Description of the Background Art
Furthermore, the invention relates to a method for generating a bit stream based on an FPGA design serving as an FPGA model and/or a hardware specification, including the above steps for generating an FPGA implementation based on an FPGA design serving as an FPGA model and/or a hardware description, and the generation of the bit stream based on the FPGA implementation.
Such methods are used to generate code for FPGAs (Field Programmable Gate Array). FPGAs are integrated circuits to which a logic circuit can be loaded. In contrast to classical programming in a known programming language, rather than including preset timed sequences, it includes the definition of the desired circuit pattern.

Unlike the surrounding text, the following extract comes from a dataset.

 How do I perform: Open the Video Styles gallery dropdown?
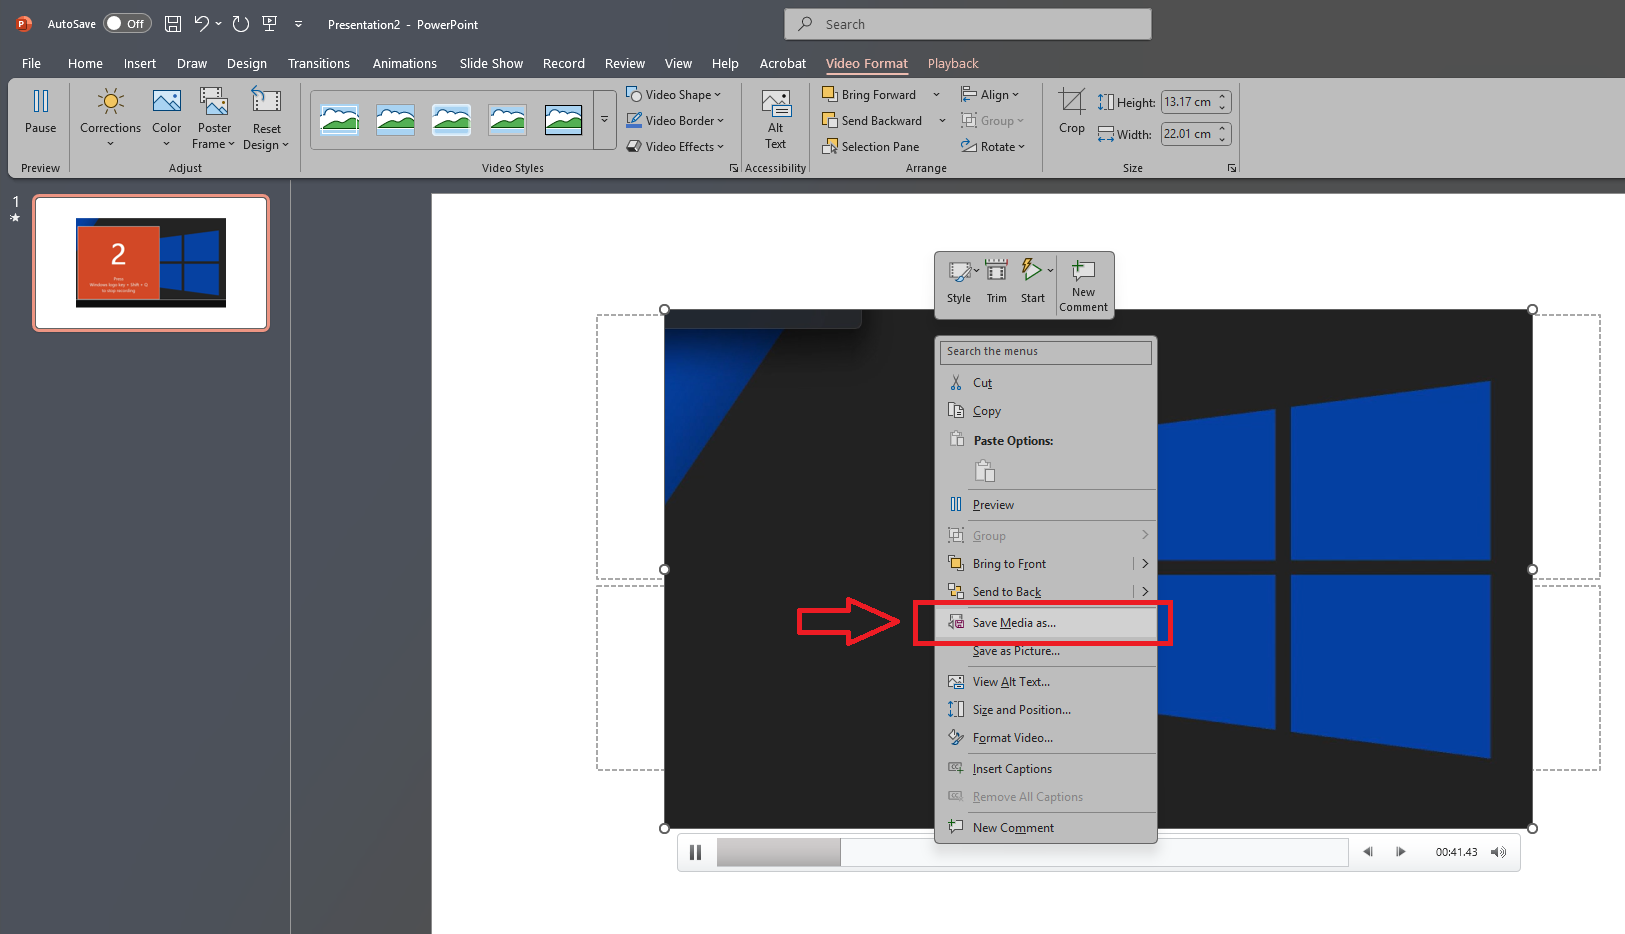(604, 120)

An FPGA design for defining the desired circuit pattern is typically generated as a graphical FPGA model, which is translated into a hardware description language such as VHDL. In principle, the FPGA design can also be generated directly in the hardware description language.
In a synthesis step, the FPGA design is first translated by a corresponding software into a net list that specifies how individual logic elements are to be interconnected in the FPGA. One therefore speaks of the configuration of an FPGA. The net list with the logic elements and their interconnection is stored for future use.
This is followed by a step to create the FPGA implementation. This step is commonly referred to as “place and route”. In this context, the logic elements stored in the net list are placed for the FPGA (place) and connected according to the net list (route). The result is the FPGA implementation.
Following, a bit stream is generated based on the FPGA implementation, which is transferred to the FPGA in order to implement a desired function therein.
The above steps are often summarized as a “build”.
Nowadays, there are easy-to-use tools that provide, for example, an abstracting FPGA development environment for clients so that clients can develop their own hardware without detailed knowledge of FPGAs and tool flows. Clients can thus create and implement FPGA designs and operate these in a corresponding FPGA hardware, the FPGA. Regular modifications to the FPGA model with a subsequent re-build are a natural part of such a development process, e.g., in rapid control prototyping.
Often, one problem in this regard is very long build times, which may also be needed to rebuild an FPGA with even a minor modification in the FPGA model. The build times often range a number of hours. Since the FPGAs are becoming more and more complex and provide more resources in the form of registers, logic, DSP blocks or memory, build times continue to increase. This can only be partially compensated by algorithm improvements and faster machines to perform the build. A particularly time-consuming step is usually the placing and routing.
In the current FPGA tools, there are two approaches to reduce the build times. Both approaches are based on the fact that unmodified regions/components of an already successfully-generated FPGA implementation are reused. In the first approach, each component is assigned a (rectangular) region in the FPGA. When a component is modified, the region with this component is newly implemented, while the remainder of the FPGA implementation remains unmodified and can be reused. The second approach, referred to here as an incremental build, does not require any predefined regions. For implementation, an already implemented FPGA implementation is given as a reference. If there is a match to a high degree, many placements and routings can be automatically adopted and the time for generating the FPGA implementation is reduced.
It may be advantageous if an FPGA implementation is generated from the start in a way that individual modules or partial implementations can be reused. This approach pursues an automatic modularization of the FPGA model. On the basis of this module, floorplanning can take place, i.e., a division into regions. If there are reserves for each module, modifications in the FPGA model can be limited to the individual modules.
In addition, methods for replanning are known. If a client has made modifications to their FPGA model, the latest build result is used. Based on that, modified modules are built individually and then replaced in the overall build. In the event that multiple modules are affected, build times can be reduced if the build for the modified modules takes place on different computers. Thus, a parallel build of the modified modules is carried out. In this case, a versioning of different module versions may be provided in order to facilitate reuse.
Although these methods can reduce build times, there is still room for improvement. For example, in a fine granular modularization, there is great waste and an increased risk of timing violations since it is not possible to optimize over module boundaries and each module must be provided with a generous range, including sufficient reserves. In addition, the method can only be applied with great implementation effort during product development.
To find a similarity between two designs, current synthesis tools compare a reference net list with the net list to be newly placed and routed. The comparison is based exclusively on a name comparison of net list path names. This is problematic because it is common for abstracting, high-level FPGA design tools such as Xilinx Vivado System Generator, Xilinx Vivado HLS, Xilinx Vivado SDSoC, to perform a quick renaming and reorganization of identical FPGA components, e.g., subsystems. This automatically results in new net list paths even for virtually identical components. The renaming cannot be recognized by the current synthesis tools.